MBL 101 (~1990) - amp suggestions.


Does anybody have experience with those speakers:
Designation was MBL 101, or MBL 101a/b/c (letters may designate colour).
They have _no_ cone drivers, only three 'Radialstrahler' units, the same size units as in later/current MBL 101 range, but lower crossover points. Subwoofers (MBL 201) were optional, I do not have them.
So far I have tried the following amps:
Pass Aleph 4: almost there, but feels like lacking authority. Also, female vocals seem to suffer (males fare better).
300B SET (glasshouse/hificollective): they make sound, even loud if pushed (circuit allows 300B to go A2), yet the match is poor, orchestra becomes a mess.
Moderate power SS AB amp ("INnovative Audio Ultrapath"): pointless. Sounds flat and gutless, worse than Aleph 4 or SET.
Mark Levinson 23: the best match so far. Controlled and effortless; merciless at times (poorer recordings are exposed for what they are).
-- Do you think I can [substantially] improve over ML 23?

inefficient

Showing 6 responses by inefficient

  • On MF AMS50:
interesting in general, but I don’t see it working from a technical pont:
76w in 4 Ohm do not seem to do the trick @ 80 dB/W (or even 80 dB/2.83V).

To R.:
in ‘cost no object’ situation I’d start with a pair of ML 33 and see if they are any good.
In real life I tred ML 23, I could get a Krell ksa 250s, probably a ML 333, a Pass X350...
or —and that is quite realistic right now — another Pass Aleph 4 and run them paralelled one per channel.
= I look for ideas and _experience_
Experience with old MBL 101 seems a scarce commodity though...

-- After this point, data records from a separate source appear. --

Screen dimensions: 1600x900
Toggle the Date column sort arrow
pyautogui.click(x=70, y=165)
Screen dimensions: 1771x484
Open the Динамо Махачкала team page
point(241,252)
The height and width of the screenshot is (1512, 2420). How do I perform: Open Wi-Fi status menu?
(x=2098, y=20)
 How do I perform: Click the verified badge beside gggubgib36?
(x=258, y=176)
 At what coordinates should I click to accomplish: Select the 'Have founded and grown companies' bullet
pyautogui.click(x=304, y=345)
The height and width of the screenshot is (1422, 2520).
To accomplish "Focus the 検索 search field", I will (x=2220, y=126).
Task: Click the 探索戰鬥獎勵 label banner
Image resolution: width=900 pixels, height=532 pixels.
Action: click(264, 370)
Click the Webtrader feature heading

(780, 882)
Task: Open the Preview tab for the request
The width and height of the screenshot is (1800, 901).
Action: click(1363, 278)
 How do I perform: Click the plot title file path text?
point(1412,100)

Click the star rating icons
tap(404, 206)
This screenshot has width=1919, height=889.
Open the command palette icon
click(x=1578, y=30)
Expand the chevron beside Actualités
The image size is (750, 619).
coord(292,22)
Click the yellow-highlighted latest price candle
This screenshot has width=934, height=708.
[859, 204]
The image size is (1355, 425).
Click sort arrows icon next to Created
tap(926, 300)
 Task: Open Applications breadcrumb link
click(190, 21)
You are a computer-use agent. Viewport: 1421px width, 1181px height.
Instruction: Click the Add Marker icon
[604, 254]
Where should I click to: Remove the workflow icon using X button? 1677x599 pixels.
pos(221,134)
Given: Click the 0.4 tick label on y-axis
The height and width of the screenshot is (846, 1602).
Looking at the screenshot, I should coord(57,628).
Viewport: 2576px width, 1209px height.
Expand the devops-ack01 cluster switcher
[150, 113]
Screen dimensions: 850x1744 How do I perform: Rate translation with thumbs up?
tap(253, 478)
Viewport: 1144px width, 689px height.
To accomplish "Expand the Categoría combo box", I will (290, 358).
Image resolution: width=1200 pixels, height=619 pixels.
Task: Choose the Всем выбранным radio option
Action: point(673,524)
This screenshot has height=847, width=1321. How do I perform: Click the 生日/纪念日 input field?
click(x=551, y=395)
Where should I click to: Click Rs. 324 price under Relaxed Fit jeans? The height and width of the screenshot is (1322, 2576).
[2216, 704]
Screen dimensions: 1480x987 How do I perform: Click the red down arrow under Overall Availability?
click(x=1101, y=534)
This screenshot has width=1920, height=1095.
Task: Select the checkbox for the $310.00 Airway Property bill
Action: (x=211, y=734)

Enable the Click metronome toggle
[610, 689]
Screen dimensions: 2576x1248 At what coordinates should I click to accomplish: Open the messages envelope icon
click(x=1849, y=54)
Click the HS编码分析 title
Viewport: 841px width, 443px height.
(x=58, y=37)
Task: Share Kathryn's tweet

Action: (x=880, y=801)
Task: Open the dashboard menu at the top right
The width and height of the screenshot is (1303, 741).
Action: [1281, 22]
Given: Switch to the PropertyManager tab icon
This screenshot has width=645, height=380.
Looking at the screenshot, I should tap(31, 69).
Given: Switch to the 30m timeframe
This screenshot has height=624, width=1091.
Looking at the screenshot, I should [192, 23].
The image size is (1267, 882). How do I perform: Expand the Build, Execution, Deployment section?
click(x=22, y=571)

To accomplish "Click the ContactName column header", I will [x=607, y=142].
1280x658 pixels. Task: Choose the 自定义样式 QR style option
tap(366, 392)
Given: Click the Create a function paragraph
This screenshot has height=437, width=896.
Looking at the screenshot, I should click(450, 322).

Currently I use MBLs in open living area, 6 x 7.5  x 2.5 m (or 20' x 25' x 8'4), Room has large windows, at  it's other end it opens to upper floor ( ~2 x 3 m / 7' x 10' "hole") + extends into a hall (1.2 x 4.5 m / 4 x 15 feet), not empty space (open kitchen, some furniture and clutter).
MBL 101 ability to fill the room is quite surprising (not nearly as much volume 'gradient' as when I used Lowther Fidelios).
And there is bass, -- my neighbour from two floors down informed me so.
Looked up 'EPDR resistance' -- thanks for the tip!
Stereophile has a good article in their archive, that clarifies a lot, among other things sets in perspective use of tubes (300B with a 6 Ohm tap really did not work too well, in 2 Ohm 'epdr' resistance they should not).
Also explains why Aleph 4 was not happy, it can live with 4 Ohm, but not with 2 Ohm.
So ML 23 is a decent match, and an amp doubling output down to 1 Ohm could be worth a try.
Thinking of 'eprd', McIntosh with their autoformers are on to something.
Gryphons seem rather costly.
I will go active in bass and relieve MBLs from 100 Hz downwards: my 101s are super old and have no bassreflex box, which current 101s have; MBL themselves suggested pairing with their active MBL 201, but I will try home-made dipoles instead (I find room modes and booming ported box bass rather dilsturbing, reproducing bass that way does not recreate classical concert or opera experience too well).
- Just to clarify “would” or “would not” be compatible?
I like spaciousness of MBLs a lot - they just fill the room. However, they excited vertical room mode, Even with that caveat MBL bass is ok.
Then Gradients showed me that bass can be more tuneful - I am currently using Gradient 1.5 Helsinki, cardioid mids and highs with dipole below 200 Hz. There is a bit of placement difficulty (easy to get decent stereo image, but difficult to get optimal bass), but once in position I like the overall sound quite a bit, I just wish I could have more uniform sound in the room - like with MBLs. With clean dipole bass - like Gradient. Gradient 1.5 have one 12” driver per side. Seems barely enough. So I got something bigger (two BMS 18N862-8 per side).